Я сидела перед старым зеркалом в комнате матери и смотрела не на себя, а на ее отражение. Мать стояла за моей спиной, слегка склонив голову, сжимая губы так, что вокруг рта проступили мелкие морщинки. За последние годы она постарела не постепенно, а будто рывком, в один злой, неотвратимый день. Может быть, в тот самый, когда я переступила порог отчего дома после своего побега, с сумкой в руке, с разбитым сердцем и с тем страшным молчанием на лице, которое бывает у женщин, понявших слишком поздно, что свобода тоже может оказаться клеткой, если ключ от нее держал чужой мужчина. Тогда мать открыла мне дверь, увидела меня и не обняла. Только отступила, пропуская внутрь, и я поняла: я вернулась не домой. Я вернулась туда, где будет стоять моя тень, а меня самой будто уже нет.
— Не дергайся, — тихо сказала она, когда я чуть повернула голову. — Косо получится.
— А это теперь важно? — спросила я.
Мать замерла на мгновение, потом снова взялась за прядь, пропустила ее между пальцами и начала укладывать вокруг моей головы. Она всегда умела молчать так, что любое сказанное слово казалось бы лишним. В этом доме женщины чаще молчали, чем говорили. Молчали, когда мужчины решали. Молчали, когда старшие ошибались. Молчали, когда младшие ломались. Считалось, что в молчании есть достоинство. Я же за последние годы успела понять: иногда в молчании не достоинство, а привычка выживать там, где твой голос никому не нужен.

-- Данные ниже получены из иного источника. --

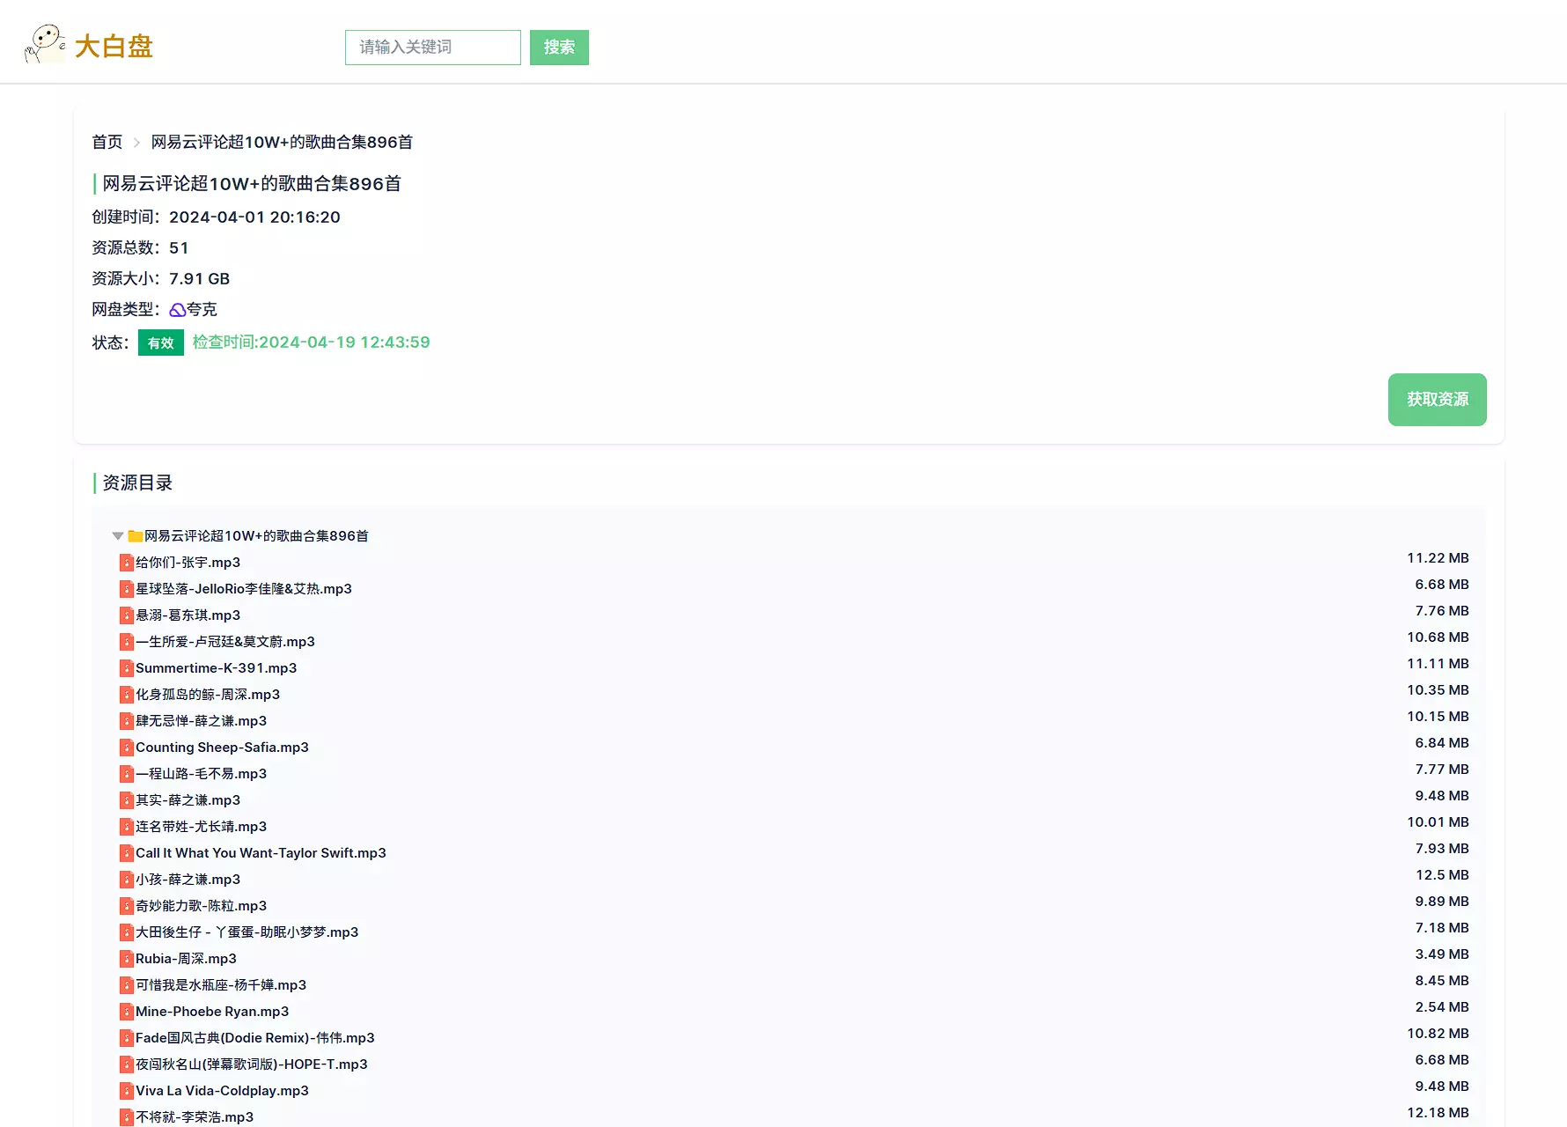Focus the 请输入关键词 search field
The height and width of the screenshot is (1127, 1567).
click(432, 48)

За окном во дворе хлопнула калитка. Послышались тяжелые шаги брата, потом его резкий голос — он отдавал кому-то распоряжения. С раннего утра дом напоминал больного, которому перед приходом врача насильно придали приличный вид. Сестра брата, моя невестка, велела девочкам убрать с глаз все старое и потрескавшееся, накрыть стол белой скатертью, достать чайный сервиз, который отец покупал еще до моей истории и берег для гостей «с именем». На кухне жарили мясо, резали зелень, раскладывали сладости. Соседка тетя Зухра пришла без приглашения, будто помочь, но на самом деле — первой посмотреть, как будут отдавать Лейлу, ту самую Лейлу, которая три года назад опозорила отца, мать, братьев и все семь поколений женщин до себя. Я слышала ее голос сквозь тонкую стену: то жалостливый, то довольный. Люди у нас всегда так разговаривают о чужой беде — будто несут соболезнования, а сами греют руки над огнем.

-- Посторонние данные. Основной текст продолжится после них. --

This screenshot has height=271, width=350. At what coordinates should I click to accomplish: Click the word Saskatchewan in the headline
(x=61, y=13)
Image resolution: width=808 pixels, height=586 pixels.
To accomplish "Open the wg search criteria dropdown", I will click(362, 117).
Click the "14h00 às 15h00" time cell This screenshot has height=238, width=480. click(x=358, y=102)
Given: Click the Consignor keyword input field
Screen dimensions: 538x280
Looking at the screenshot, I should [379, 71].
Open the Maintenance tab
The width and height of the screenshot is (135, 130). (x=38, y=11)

— Мама, — сказала я, не отрывая взгляда от зеркала, — скажи мне правду. Ты правда считаешь, что так будет лучше?
Она не ответила сразу. Только потянулась к шпилькам, лежавшим на краю комода, и стала вставлять их в прическу одну за другой, осторожно, будто боялась уколоть мне кожу. Мне хотелось схватить ее за руку, повернуться, заставить посмотреть мне в глаза. Хотелось, чтобы она сказала хоть что-нибудь настоящее: что боится, что не согласна, что не хочет отдавать меня старику, что я все еще ее ребенок, что даже падшая дочь остается дочерью. Но мать вздохнула так глубоко, словно этот вздох прошел через все ее тело и вышел уже чужим.

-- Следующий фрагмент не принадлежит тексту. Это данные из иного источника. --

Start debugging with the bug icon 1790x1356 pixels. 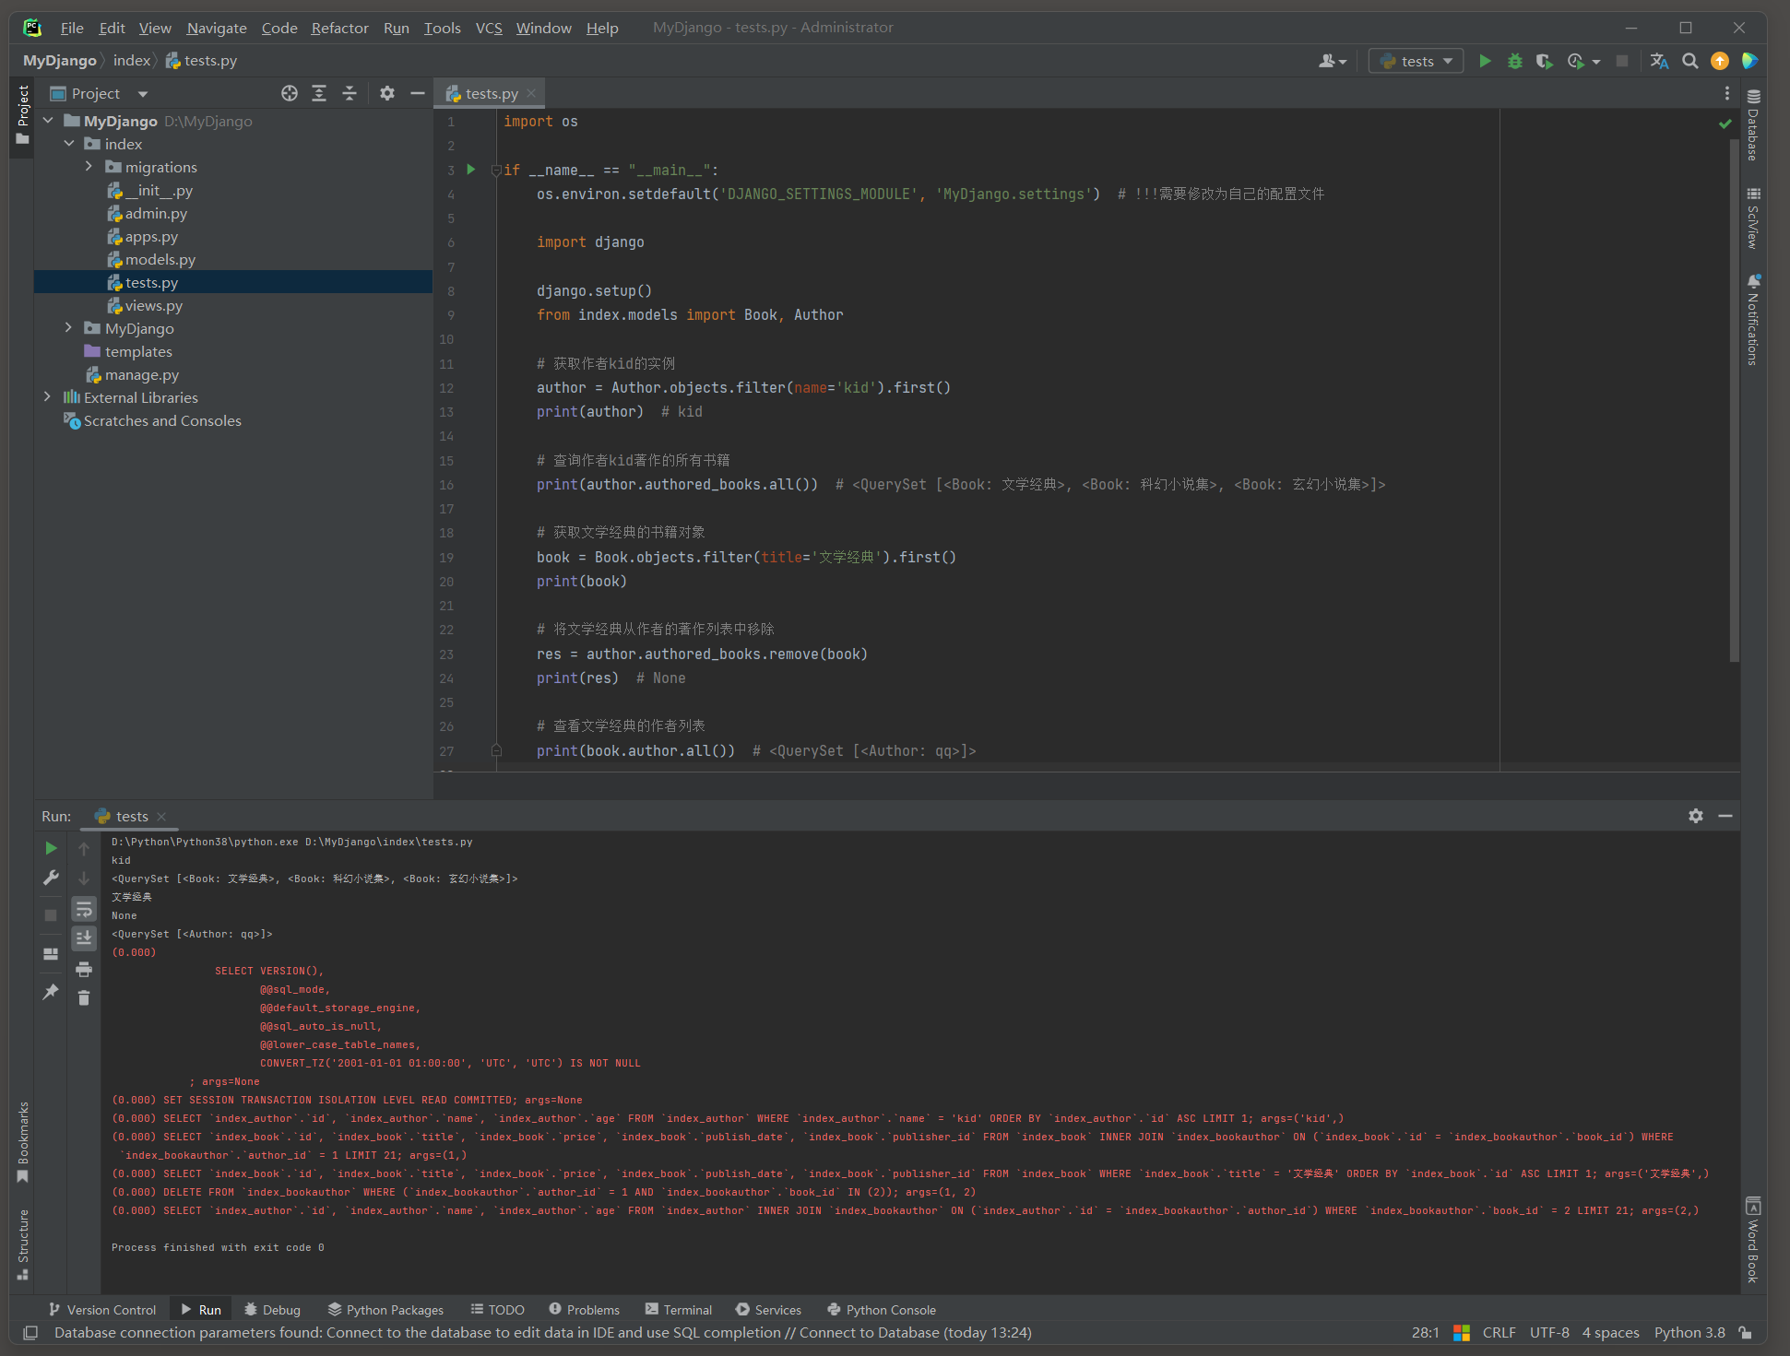coord(1514,61)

— Лучше, хуже… — сказала она наконец. — Разве у нас теперь есть выбор?
— У тебя есть. У Руслана есть. У всех есть. Только у меня нет.
— Не говори так.
— А как говорить? — Я улыбнулась своему отражению. Улыбка вышла острая, неприятная, почти чужая. — Может, сказать спасибо? Может, выйти к Хасану Султанову, поклониться и радоваться, что он согласен взять в дом женщину с таким прошлым? Он ведь, наверное, очень милостивый человек. Три сына, больная мать, умершая жена, большой дом. Ему нужна невеста или бесплатная работница с кольцом на пальце?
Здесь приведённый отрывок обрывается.